Thursday, April 27, 2006

Ah young Jedi.....

Right. This contention about the jaffle maker and the use thereof for the purpose of creating gooey, messy, and ultimately tongue branding sandwichy goodies will be once and for all put to rest.

As the lovely Sister B says, we did have a jaffle maker at home. We used it. When I was a young whipper snapper. BUT!! It was only ever brought out on cold Winter afternoons to use up the overflow of 'curried mince' or 'mince dish undefined'. Never do I remember the jaffle maker being used for something like breakfast. Never.

It was just 'not done'......until the catalyst of Sister B's birth. (oh joy! oh rejoice for the saviour has been BORN!) hmmmm. I think that's just a tad sarcastic really.....

Then the floodgates were open to hot baked bean or canned spaghetti jaffles for elevenses, for afternoon tea too! I remember on various occasions being delightfully scalded for weeks from a particularly plump baked bean jaffle. The melted cheese ones were my favourite but one had to be excessively crafty to avoid Mama putting tomato and pepper and salt in too. That was for a more mature palate. Yet sometimes we would be tricked by the deceptive gooey cheese gushing out of the jaffle and eat the nuclear hot tomato ones. Nothing like atomically heated tomato to really rip the gums into gear and completely resurface the tongue.

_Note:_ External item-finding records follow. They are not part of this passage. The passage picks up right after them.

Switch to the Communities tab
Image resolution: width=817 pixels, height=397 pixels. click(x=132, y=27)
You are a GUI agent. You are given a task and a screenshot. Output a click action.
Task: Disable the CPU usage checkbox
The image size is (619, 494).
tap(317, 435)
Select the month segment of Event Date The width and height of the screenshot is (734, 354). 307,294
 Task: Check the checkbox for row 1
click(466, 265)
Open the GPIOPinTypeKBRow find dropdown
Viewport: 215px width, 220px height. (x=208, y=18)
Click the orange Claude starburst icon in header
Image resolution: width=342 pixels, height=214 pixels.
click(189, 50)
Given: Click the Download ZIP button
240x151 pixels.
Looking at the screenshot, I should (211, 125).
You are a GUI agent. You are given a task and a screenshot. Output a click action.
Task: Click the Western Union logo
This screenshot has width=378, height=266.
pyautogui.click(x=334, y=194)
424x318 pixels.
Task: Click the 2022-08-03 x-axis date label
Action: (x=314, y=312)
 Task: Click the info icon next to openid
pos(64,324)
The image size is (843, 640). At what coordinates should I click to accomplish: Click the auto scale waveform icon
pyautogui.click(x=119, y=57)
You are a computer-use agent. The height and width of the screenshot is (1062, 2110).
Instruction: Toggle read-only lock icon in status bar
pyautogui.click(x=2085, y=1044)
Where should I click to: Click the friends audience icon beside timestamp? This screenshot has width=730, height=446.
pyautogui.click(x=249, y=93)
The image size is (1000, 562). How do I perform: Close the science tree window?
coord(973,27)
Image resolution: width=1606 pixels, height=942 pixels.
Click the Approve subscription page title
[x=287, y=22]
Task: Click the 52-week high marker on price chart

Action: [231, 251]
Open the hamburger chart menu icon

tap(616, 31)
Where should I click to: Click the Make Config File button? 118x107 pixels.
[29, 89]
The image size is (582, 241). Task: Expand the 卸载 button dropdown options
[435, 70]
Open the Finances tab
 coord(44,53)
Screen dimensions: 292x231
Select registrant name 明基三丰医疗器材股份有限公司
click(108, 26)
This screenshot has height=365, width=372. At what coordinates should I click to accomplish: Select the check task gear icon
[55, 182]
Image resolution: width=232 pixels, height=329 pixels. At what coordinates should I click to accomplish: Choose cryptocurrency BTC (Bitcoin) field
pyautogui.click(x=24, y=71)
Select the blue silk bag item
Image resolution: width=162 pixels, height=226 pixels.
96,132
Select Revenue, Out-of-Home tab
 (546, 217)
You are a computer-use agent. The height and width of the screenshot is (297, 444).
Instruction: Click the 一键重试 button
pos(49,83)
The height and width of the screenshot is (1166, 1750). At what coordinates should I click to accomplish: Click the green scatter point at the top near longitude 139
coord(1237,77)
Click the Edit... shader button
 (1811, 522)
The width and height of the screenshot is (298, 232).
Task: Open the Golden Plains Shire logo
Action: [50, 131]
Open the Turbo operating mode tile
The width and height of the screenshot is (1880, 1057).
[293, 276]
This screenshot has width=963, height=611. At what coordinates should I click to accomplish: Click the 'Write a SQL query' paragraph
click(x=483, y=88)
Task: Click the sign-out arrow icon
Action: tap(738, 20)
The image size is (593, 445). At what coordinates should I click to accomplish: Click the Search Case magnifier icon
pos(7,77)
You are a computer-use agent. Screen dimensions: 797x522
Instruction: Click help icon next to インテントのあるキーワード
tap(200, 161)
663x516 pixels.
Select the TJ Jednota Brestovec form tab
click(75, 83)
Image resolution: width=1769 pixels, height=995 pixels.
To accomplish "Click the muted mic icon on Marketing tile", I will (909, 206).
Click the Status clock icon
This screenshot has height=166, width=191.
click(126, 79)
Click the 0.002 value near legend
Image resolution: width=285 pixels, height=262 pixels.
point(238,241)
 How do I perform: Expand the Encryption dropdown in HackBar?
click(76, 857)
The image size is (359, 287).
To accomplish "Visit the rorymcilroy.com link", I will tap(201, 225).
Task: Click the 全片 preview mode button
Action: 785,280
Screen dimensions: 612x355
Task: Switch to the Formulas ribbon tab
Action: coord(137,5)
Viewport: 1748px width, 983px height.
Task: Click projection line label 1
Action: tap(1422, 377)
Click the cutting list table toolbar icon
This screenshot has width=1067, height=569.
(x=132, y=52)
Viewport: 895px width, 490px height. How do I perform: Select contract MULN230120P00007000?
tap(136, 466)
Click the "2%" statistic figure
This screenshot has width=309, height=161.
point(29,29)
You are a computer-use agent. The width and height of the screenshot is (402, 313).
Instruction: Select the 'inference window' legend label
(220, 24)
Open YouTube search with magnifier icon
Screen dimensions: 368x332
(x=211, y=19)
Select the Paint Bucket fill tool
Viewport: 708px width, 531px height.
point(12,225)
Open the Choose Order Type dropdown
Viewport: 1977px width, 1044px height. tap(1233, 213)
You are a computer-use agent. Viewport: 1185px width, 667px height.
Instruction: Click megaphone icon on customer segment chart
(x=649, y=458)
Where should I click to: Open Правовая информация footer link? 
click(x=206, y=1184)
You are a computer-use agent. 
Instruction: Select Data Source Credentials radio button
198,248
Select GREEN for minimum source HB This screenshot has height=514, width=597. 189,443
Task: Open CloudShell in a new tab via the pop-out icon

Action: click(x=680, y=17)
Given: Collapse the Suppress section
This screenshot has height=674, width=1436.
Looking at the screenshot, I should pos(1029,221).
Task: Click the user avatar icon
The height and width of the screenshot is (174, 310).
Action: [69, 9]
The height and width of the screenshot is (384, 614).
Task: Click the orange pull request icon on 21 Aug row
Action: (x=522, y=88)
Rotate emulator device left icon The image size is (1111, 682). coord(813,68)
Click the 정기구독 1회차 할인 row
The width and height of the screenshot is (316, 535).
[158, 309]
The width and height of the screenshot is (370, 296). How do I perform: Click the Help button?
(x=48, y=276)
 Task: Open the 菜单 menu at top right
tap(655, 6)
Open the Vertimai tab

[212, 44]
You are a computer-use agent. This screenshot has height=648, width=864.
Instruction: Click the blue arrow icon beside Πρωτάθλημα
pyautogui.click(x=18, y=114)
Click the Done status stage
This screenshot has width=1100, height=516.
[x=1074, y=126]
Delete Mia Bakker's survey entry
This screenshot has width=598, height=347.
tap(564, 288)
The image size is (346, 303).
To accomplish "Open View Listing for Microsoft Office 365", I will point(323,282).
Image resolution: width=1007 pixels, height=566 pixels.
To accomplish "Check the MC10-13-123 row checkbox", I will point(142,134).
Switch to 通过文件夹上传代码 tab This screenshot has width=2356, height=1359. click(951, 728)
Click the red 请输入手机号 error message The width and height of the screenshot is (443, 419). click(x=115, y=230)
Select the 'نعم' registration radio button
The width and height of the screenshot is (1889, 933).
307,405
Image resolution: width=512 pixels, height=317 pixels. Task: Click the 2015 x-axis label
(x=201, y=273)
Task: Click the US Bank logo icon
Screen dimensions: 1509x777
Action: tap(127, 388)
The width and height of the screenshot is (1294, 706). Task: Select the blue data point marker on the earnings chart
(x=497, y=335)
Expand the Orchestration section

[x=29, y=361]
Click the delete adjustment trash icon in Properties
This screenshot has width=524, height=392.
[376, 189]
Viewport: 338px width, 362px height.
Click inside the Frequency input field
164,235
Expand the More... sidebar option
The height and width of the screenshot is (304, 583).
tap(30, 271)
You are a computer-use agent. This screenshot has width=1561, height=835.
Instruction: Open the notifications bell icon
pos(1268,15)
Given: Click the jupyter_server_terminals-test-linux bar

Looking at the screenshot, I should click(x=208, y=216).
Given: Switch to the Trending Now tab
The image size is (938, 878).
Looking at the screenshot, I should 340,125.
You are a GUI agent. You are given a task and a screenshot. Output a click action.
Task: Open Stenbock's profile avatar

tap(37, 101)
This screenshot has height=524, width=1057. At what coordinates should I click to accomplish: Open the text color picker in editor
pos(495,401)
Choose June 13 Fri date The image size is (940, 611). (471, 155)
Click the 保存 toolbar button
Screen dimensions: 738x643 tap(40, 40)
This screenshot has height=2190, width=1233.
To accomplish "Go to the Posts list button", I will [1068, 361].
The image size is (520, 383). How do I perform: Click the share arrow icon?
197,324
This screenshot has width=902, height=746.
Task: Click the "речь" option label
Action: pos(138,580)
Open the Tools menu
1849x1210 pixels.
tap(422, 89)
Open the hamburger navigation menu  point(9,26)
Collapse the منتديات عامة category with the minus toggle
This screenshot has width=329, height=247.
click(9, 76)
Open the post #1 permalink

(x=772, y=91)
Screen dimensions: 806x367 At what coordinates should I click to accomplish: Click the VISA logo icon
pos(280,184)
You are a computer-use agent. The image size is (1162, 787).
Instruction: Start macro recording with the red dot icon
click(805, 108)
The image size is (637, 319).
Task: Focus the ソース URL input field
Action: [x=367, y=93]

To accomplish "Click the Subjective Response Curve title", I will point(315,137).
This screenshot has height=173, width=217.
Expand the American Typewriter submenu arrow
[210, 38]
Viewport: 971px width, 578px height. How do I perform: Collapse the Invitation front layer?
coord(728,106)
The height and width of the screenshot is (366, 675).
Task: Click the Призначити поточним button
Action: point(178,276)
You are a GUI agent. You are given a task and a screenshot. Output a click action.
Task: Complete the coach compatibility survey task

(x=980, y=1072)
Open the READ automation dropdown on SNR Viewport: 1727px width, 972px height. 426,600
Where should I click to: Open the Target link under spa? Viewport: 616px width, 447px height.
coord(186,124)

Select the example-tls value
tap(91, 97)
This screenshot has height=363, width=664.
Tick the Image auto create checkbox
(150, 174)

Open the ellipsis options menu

So anyway. There was a jaffle maker and yes it was used. But never for brekky.

2 comments:

Sister Buckle said...

Look. I was just happy to leave this issue be. But no - you had to post about it!

Don't call me a young Jedi! I hate George Lucas! Joseph Campbell would be turning in his grave at what he's done to butcher material once associated with his hero mythology work!

I'm very sensitive at the moment! There's a 2-blade, bathroom wrecking, expensive bicycle riding, phone-intimidating dickhead suing our sister!

I think I'll have a beer for lunch.

(IE: Arguments - they're never REALLY bout the jaffle maker)

ChiNut said...

Hmmm yes. I agree. 2 blade wankers tend to get on the nerves.